▸ WHAT YOU HAVE TO DO
From the entries below, gather each line containing the word "Close".

SOURCE MATERIAL START

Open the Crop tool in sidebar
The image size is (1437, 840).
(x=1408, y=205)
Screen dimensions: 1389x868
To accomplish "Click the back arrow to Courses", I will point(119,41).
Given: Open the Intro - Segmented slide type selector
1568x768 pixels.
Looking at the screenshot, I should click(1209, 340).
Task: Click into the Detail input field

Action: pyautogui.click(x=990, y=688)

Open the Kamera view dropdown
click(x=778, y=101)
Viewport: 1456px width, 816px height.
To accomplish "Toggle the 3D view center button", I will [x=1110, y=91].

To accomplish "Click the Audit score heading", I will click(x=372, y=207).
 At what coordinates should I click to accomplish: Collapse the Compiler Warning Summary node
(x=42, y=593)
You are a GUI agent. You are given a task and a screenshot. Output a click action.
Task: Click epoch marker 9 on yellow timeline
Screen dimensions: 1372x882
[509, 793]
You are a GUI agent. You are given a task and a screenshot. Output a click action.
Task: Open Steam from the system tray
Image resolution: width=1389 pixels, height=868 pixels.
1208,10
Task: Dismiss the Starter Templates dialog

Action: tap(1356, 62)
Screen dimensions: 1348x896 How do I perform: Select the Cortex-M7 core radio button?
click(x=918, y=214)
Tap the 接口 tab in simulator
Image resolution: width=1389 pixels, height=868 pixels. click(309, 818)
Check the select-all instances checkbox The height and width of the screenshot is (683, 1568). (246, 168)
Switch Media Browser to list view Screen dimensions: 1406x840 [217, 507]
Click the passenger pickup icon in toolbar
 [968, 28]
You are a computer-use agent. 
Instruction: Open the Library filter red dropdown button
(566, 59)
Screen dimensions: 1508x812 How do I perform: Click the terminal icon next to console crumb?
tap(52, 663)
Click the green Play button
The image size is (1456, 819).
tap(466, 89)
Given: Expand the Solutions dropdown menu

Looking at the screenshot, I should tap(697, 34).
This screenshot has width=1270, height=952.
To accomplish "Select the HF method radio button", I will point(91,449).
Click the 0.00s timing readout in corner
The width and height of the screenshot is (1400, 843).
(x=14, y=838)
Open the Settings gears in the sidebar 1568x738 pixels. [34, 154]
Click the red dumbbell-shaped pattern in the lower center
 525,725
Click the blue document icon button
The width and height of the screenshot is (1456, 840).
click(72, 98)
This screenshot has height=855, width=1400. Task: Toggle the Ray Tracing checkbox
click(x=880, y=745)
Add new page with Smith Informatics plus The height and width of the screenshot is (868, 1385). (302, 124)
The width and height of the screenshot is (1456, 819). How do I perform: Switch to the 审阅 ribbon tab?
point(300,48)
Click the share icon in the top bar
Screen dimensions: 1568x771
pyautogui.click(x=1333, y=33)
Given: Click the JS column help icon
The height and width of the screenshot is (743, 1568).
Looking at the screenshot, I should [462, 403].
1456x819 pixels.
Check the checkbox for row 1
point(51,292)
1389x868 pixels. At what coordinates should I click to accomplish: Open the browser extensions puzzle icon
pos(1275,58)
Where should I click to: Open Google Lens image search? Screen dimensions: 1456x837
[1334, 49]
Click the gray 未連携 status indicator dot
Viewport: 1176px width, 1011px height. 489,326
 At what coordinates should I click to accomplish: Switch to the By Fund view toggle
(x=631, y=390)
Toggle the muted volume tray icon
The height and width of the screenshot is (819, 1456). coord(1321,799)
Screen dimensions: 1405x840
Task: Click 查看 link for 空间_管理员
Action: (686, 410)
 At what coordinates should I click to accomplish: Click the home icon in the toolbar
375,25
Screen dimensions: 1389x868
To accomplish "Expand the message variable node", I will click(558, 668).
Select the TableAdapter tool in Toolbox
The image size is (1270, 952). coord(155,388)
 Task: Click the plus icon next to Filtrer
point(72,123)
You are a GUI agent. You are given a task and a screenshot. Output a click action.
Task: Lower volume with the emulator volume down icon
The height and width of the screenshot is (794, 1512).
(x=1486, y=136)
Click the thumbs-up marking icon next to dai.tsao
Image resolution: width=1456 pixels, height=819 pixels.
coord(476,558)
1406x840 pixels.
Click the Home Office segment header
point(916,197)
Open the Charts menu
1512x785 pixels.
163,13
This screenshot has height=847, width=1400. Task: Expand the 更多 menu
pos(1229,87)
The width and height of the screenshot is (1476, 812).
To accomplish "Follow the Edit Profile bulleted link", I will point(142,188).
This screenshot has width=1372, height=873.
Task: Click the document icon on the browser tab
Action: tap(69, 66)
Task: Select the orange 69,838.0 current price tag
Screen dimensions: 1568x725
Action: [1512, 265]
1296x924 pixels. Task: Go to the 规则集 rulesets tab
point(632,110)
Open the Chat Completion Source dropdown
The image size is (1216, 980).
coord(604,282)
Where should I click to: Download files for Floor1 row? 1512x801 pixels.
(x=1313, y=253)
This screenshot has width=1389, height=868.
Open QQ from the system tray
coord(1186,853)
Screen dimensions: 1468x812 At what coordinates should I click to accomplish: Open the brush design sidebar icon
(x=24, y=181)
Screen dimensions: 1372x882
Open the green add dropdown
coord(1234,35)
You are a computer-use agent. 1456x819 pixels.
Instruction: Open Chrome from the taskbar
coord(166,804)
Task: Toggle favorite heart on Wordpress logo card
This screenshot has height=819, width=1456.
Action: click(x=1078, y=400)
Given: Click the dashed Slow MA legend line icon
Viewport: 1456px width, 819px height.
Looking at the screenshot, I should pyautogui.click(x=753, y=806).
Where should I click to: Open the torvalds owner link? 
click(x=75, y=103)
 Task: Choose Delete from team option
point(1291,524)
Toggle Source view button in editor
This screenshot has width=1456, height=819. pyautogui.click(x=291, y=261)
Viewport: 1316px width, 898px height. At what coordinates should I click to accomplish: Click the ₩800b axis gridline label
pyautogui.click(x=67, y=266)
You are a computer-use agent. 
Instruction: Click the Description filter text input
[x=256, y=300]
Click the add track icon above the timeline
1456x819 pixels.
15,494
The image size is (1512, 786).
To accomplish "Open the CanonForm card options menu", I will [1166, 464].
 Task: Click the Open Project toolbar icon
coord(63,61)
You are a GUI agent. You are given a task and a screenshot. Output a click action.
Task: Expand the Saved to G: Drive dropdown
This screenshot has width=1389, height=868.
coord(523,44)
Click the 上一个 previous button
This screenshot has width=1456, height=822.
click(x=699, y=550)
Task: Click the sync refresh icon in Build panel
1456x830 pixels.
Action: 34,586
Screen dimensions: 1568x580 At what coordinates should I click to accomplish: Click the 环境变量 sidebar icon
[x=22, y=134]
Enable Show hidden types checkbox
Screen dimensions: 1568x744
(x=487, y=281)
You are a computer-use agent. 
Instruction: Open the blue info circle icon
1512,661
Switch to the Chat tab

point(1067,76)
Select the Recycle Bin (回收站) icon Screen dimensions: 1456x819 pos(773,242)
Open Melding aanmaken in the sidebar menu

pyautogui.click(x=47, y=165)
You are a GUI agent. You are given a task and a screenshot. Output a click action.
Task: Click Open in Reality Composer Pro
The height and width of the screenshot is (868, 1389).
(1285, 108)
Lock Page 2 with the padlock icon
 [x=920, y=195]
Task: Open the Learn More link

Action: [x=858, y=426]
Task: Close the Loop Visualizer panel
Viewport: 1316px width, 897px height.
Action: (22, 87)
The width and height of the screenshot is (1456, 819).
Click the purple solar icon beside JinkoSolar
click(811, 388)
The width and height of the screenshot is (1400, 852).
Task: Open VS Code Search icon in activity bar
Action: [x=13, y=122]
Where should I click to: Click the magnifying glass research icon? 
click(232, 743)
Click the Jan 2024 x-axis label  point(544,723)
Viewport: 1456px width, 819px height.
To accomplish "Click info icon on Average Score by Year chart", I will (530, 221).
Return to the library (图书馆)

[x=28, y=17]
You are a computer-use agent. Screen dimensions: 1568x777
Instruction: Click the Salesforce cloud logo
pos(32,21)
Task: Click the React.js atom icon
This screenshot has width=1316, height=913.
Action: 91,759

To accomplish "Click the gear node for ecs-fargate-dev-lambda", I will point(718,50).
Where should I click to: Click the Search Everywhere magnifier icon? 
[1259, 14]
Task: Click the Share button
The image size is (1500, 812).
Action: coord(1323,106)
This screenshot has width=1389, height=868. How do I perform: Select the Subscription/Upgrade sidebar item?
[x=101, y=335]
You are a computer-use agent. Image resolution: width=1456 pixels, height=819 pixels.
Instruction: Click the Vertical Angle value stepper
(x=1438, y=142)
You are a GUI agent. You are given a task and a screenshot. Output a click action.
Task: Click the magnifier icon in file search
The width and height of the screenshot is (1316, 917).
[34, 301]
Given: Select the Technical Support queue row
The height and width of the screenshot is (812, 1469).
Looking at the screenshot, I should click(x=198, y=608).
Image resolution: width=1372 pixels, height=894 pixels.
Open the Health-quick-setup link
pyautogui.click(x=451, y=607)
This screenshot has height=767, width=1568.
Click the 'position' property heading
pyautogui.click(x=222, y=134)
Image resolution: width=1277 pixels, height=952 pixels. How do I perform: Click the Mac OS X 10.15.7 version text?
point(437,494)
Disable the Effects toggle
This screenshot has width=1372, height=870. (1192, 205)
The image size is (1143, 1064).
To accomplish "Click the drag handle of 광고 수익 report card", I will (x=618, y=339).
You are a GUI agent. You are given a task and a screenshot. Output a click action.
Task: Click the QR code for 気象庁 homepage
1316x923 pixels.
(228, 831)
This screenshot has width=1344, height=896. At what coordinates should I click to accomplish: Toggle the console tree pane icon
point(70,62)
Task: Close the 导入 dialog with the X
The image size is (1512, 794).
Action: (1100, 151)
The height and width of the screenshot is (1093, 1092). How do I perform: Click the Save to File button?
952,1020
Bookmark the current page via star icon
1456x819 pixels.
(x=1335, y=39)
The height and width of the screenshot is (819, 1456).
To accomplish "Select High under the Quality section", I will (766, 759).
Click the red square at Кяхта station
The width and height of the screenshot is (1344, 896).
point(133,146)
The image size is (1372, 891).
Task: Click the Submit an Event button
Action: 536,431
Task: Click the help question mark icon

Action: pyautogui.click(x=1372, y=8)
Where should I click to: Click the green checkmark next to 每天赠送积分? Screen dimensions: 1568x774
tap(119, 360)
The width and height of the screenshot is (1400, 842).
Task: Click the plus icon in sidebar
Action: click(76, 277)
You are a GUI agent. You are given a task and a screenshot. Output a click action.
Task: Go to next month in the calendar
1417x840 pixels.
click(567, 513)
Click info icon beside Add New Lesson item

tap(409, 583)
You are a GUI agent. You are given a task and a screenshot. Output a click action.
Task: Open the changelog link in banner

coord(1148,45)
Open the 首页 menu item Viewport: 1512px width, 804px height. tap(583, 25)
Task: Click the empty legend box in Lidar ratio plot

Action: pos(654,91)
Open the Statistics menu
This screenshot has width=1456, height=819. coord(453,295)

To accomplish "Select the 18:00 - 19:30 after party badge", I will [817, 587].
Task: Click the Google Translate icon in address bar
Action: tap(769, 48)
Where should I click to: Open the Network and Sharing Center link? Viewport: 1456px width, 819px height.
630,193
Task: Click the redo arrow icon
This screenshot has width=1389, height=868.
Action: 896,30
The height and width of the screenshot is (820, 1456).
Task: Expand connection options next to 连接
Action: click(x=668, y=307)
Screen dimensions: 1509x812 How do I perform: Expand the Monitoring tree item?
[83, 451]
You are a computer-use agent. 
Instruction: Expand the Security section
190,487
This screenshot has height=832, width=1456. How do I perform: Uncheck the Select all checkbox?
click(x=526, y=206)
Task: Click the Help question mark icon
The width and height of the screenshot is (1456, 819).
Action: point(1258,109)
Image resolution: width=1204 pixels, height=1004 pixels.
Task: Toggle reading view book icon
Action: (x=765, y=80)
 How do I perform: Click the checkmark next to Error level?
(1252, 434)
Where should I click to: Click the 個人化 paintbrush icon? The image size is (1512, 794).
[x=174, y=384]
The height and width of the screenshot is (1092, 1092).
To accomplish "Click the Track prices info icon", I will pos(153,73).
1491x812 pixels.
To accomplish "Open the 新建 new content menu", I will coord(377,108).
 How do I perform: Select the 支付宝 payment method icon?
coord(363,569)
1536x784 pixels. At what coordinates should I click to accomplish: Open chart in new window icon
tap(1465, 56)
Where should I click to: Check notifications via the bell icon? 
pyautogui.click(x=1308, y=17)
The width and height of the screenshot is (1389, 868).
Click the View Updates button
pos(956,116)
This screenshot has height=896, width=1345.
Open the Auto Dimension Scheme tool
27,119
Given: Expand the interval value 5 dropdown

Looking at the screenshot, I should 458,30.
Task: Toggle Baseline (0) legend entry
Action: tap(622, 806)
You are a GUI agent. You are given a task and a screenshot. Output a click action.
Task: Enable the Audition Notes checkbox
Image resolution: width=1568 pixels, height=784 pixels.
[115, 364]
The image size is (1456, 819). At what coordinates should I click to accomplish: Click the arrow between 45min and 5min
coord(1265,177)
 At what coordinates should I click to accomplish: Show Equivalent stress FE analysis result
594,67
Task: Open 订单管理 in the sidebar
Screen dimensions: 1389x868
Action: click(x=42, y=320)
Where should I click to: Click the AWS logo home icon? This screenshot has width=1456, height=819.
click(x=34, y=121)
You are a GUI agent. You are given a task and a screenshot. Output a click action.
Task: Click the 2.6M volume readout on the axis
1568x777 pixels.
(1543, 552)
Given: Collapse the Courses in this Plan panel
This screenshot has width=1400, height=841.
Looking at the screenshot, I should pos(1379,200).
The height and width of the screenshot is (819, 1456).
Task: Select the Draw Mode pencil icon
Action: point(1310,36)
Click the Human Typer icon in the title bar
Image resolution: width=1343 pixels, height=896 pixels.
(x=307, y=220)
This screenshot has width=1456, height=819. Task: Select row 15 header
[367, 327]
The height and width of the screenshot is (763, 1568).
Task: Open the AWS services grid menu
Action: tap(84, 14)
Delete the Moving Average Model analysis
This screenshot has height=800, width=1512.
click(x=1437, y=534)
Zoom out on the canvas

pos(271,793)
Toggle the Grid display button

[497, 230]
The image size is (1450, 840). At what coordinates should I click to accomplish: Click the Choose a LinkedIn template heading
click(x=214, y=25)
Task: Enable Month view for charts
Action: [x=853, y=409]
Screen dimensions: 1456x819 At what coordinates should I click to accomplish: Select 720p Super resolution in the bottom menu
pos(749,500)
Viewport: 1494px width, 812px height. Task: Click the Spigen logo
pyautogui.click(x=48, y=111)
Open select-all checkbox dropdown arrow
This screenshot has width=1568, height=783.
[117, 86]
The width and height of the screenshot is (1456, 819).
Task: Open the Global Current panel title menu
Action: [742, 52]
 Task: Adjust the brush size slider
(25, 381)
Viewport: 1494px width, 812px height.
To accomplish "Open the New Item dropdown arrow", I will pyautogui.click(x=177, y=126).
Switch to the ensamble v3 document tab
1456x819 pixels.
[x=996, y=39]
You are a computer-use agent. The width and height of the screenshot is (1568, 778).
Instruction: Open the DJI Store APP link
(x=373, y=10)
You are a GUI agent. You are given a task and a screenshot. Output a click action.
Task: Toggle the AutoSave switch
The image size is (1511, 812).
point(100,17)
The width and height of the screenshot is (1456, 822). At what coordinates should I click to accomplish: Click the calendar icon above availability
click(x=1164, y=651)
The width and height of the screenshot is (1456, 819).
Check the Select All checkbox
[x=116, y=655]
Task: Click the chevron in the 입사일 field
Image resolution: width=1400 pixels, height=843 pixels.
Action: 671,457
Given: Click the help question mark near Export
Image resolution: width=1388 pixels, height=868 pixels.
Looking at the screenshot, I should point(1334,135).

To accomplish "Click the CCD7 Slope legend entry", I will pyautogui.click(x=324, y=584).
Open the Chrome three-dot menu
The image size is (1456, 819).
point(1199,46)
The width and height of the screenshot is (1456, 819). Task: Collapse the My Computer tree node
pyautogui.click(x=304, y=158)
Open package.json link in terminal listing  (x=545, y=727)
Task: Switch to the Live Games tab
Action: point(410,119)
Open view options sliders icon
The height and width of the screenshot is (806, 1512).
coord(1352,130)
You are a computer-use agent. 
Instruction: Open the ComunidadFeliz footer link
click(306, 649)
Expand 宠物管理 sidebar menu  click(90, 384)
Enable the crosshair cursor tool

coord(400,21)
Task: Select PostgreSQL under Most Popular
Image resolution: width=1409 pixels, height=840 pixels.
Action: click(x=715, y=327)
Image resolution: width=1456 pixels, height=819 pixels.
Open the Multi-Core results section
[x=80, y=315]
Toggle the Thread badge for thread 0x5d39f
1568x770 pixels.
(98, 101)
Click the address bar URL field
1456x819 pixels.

SOURCE MATERIAL END

▸ EXPECTED OUTPUT
Task: Close the Loop Visualizer panel
Task: Close the 导入 dialog with the X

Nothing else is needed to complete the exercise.